Authors used a quality scoring system in which studies could score 0 to 10 (Table 1).
Table 1: Quality score for epidemiological studies
|
Criterion |
|
Score |
|
| Study design |
Cross-sectional study, series, or angiographic = 1
|
|
Case-control =2
|
|
|
nested case-control =3
|
|
| Response rate |
not given = 0
|
|
less than 75% =1
|
|
|
more than 75% = 2
|
|
| Exclusion criteria |
not given = 0
|
|
criteria specified = 1
|
|
| Type of controls |
hospital or mixed = 1
|
|
community = 2
|
|
| Matching, adjustment for confounders |
none = 0
|
|
any confounder = 1
|
|
|
age, smoking, hypertension, and cholesterol = 2
|
Results
Coronary heart disease
There were 38 publications with 5,500 case subjects and 11,000 controls for coronary heart disease. The summary odds ratios for various studies are shown in Table 2. The result was significant for case-control studies, and in those in men and in women separately. There was a lower effect in studies scoring 7/10 or more on the scoring system compared with those scoring less than 7/10, but confidence intervals overlapped (Table 2).
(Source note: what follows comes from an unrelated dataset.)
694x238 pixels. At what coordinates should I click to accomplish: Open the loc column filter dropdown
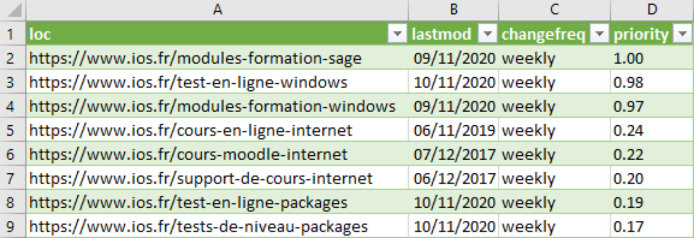(397, 34)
Table 2: Summary odds ratios for a 5 µmol/L increase in homocysteine in coronary heart disease risk
|
Type of study |
Number of studies |
Odds ratio (95% CI) |
| Case-control, nested case-control |
36 |
1.6 (1.4 to 1.7) |
| Men only |
23 |
1.5 (1.3 to 1.6) |
| Women only |
9 |
1.9 (1.3 to 2.9) |
| Higher quality studies |
|
1.5 (1.2 to 1.8) |
| Lower quality studies |
|
1.8 (1.5 to 2.0) |
Cerebrovascular disease
There were 24 publications with 1,800 case subjects and 4,800 controls for cerebrovascular disease. The summary odds ratio was 2.0 (1.6 to 2.4).
Comment
One of the interesting things about this review is that it teases out some differences in the strength of the result depending on different designs, as an accompanying commentary points out [1], and as Figure 1 shows.
Figure 1: Association of a 5 µmol/L increase in homocysteine with the probability of heart disease or stroke
Comment
Where do we go from here? It is interesting that there is a bit of a difference, but with only two cohort studies, we probably should not get too excited. Clarke [1] tells us that there is an individual patient meta-analysis underway at Oxford, and that will tell us more.
Until then, the cautious among us will keep eating our greens and supplementing that with a multivitamin pill containing folate every day, just to be on the safe side.
Reference
- R Clarke. Commentary: an updated review of the published studies of homocysteine and cardiovascular disease. International Journal of Epidemiology 2002 31: 70-71.